A filósofa Carissa Véliz propõe uma analogia inquietante: a inteligência artificial teria assumido o papel do Oráculo de Delfos. A comparação não é mero recurso retórico. Ao transformar previsões em base para decisões concretas — de crédito a emprego —, a tecnologia passa a influenciar não apenas o futuro, mas também as possibilidades do presente.

A capacidade de prever sempre foi uma vantagem competitiva. No entanto, o que muda com a inteligência artificial é a escala e a autoridade atribuída a essas previsões. Algoritmos alimentados por dados históricos passam a decidir quem merece uma oportunidade, quem representa risco e até quem deve ser monitorado. No Brasil, isso já se manifesta em sistemas de crédito, plataformas digitais e até em iniciativas de segurança pública. A promessa de eficiência, contudo, esconde um problema estrutural: previsões não são fatos, mas inferências — frequentemente contaminadas por vieses.

Mais do que imprecisas, essas previsões podem se tornar profecias autorrealizáveis.

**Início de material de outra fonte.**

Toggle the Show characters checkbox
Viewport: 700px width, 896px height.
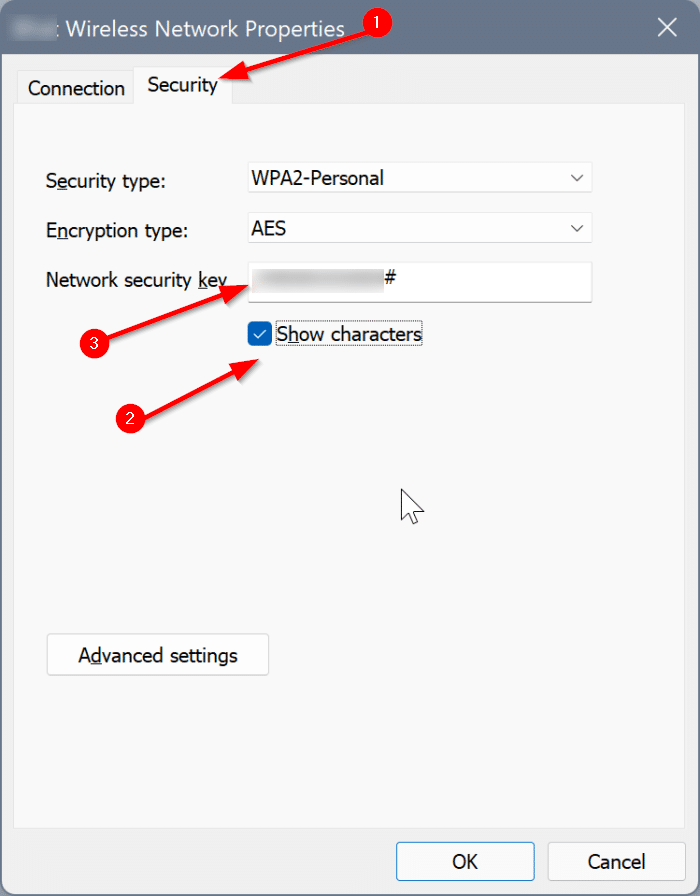pyautogui.click(x=259, y=333)
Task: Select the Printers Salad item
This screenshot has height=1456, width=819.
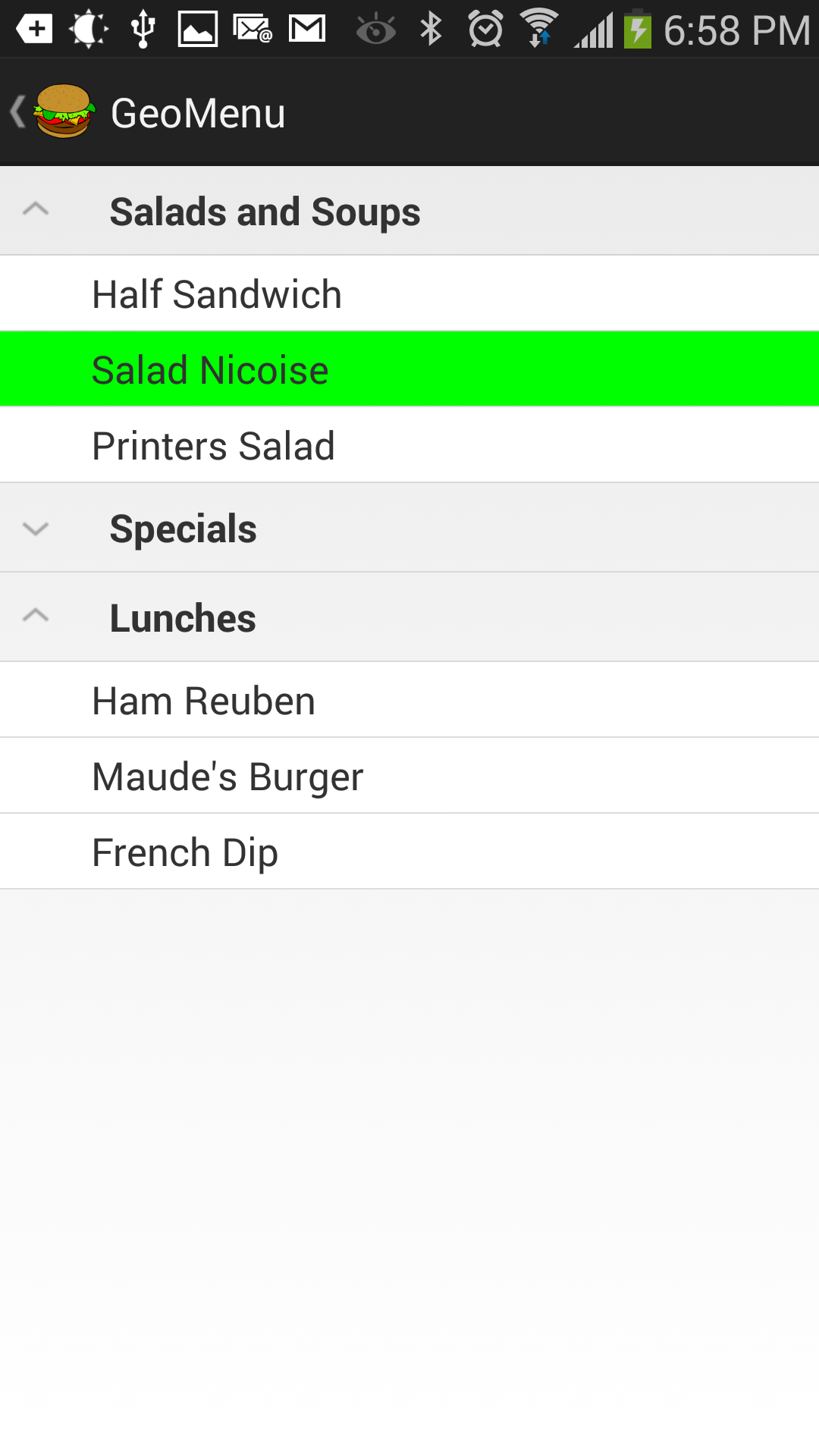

Um sistema que classifica alguém como “alto risco” pode negar crédito, restringir oportunidades e, assim, produzir exatamente o comportamento que dizia antecipar. Nesse sentido, a inteligência artificial não apenas descreve o mundo, mas ajuda a moldá-lo. O risco é substituir critérios transparentes e contestáveis por decisões opacas, cuja lógica escapa ao próprio indivíduo afetado.

Há, ainda, uma questão mais profunda: ao tratar pessoas como previsíveis, reduz-se sua condição de agentes livres. Diferentemente do clima ou do mercado, seres humanos podem mudar de trajetória, contrariar expectativas e reinventar seus caminhos. Ignorar isso é não apenas um erro técnico, mas um equívoco ético.

Diante desse cenário, a ausência de debate público e de regras claras é preocupante. Não se trata de rejeitar a tecnologia, mas de delimitar seu uso. Em quais situações a previsão deve orientar decisões? Quando ela deve ser ignorada em favor de critérios mais justos e transparentes?

Em última instância, a reflexão proposta é simples e urgente: sociedades livres não podem delegar suas escolhas a oráculos — sejam eles de pedra ou de código. Desconfiar das previsões é, paradoxalmente, uma forma de preservar o futuro em aberto.